Exercise inputs Block Start
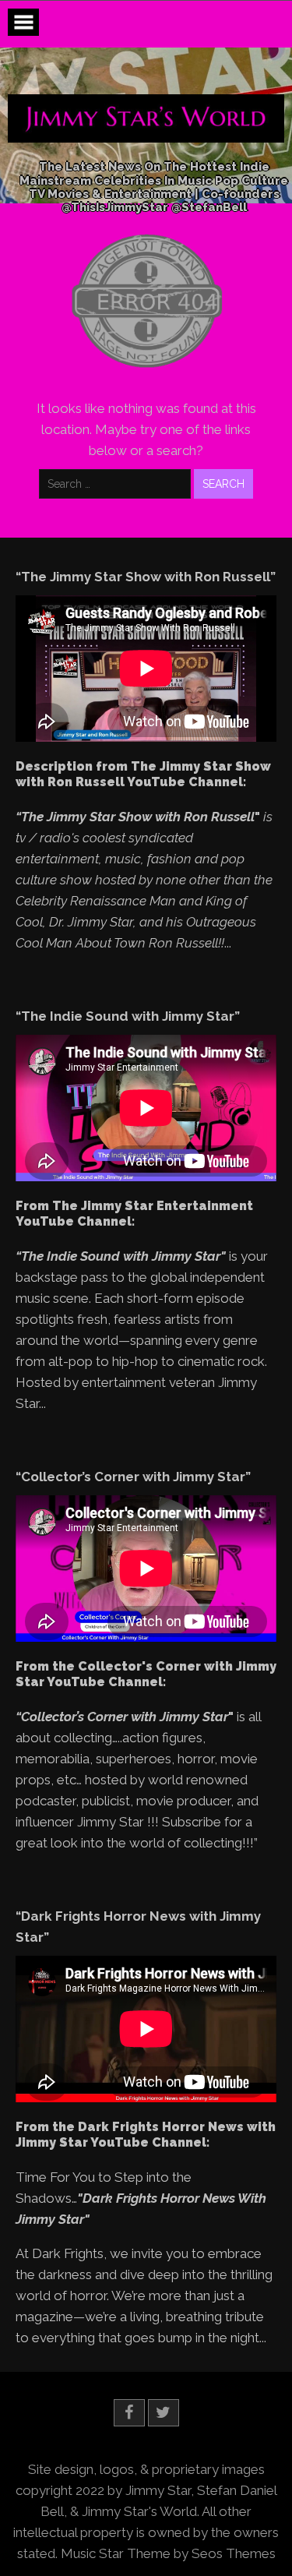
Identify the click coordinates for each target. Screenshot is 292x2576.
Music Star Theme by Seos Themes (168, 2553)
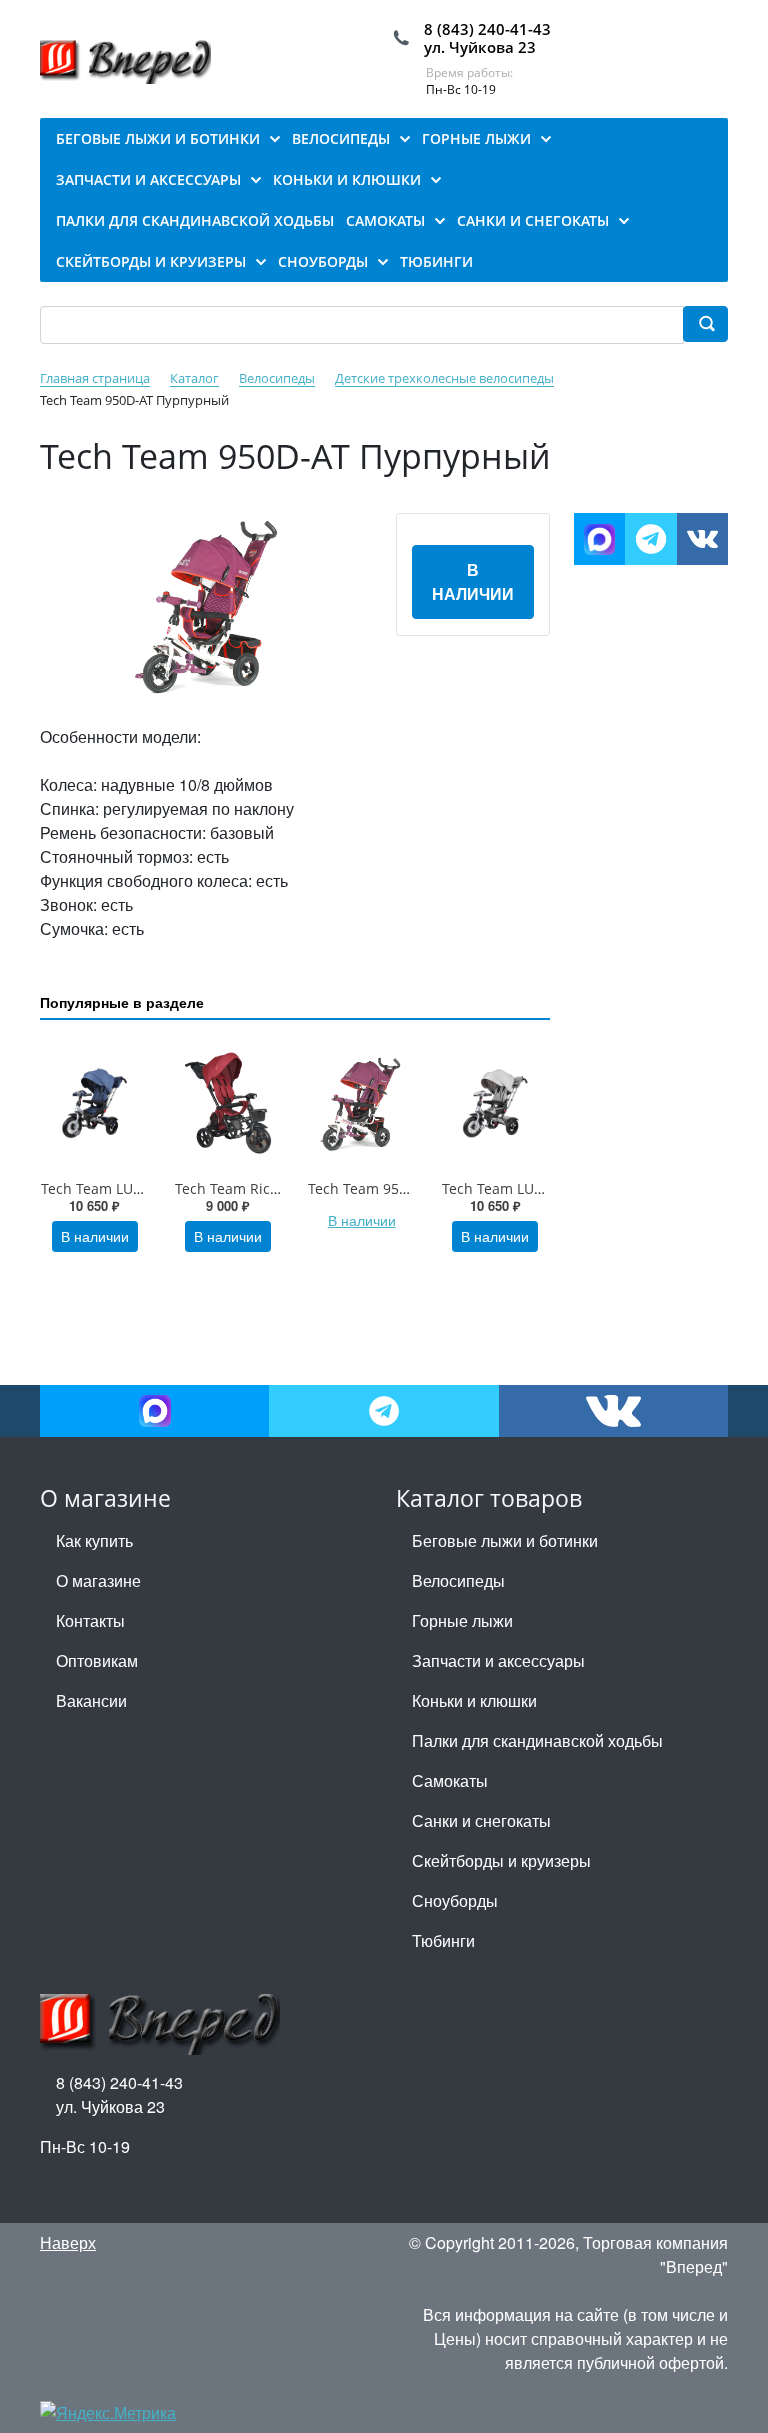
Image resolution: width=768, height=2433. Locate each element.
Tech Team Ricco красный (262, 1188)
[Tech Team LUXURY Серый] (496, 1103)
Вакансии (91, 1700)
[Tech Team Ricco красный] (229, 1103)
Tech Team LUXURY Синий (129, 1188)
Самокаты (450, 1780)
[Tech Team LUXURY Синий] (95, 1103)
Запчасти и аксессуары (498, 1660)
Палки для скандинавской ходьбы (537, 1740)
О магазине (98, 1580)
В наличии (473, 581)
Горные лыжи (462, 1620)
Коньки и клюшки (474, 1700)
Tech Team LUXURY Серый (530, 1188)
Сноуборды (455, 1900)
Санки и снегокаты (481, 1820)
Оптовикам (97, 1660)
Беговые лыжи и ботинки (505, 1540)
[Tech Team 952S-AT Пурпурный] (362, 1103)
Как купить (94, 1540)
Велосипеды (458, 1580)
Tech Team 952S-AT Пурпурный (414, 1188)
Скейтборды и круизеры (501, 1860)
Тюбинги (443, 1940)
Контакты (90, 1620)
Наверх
Exercise inputs Block End
**Required work:** In the records above, retype exactly the lines from the one with "Сноуборды (455, 1900)" through the last one.

**Response to the task:**
Сноуборды (455, 1900)
Санки и снегокаты (481, 1820)
Оптовикам (97, 1660)
Беговые лыжи и ботинки (505, 1540)
[Tech Team 952S-AT Пурпурный] (362, 1103)
Как купить (94, 1540)
Велосипеды (458, 1580)
Tech Team 952S-AT Пурпурный (414, 1188)
Скейтборды и круизеры (501, 1860)
Тюбинги (443, 1940)
Контакты (90, 1620)
Наверх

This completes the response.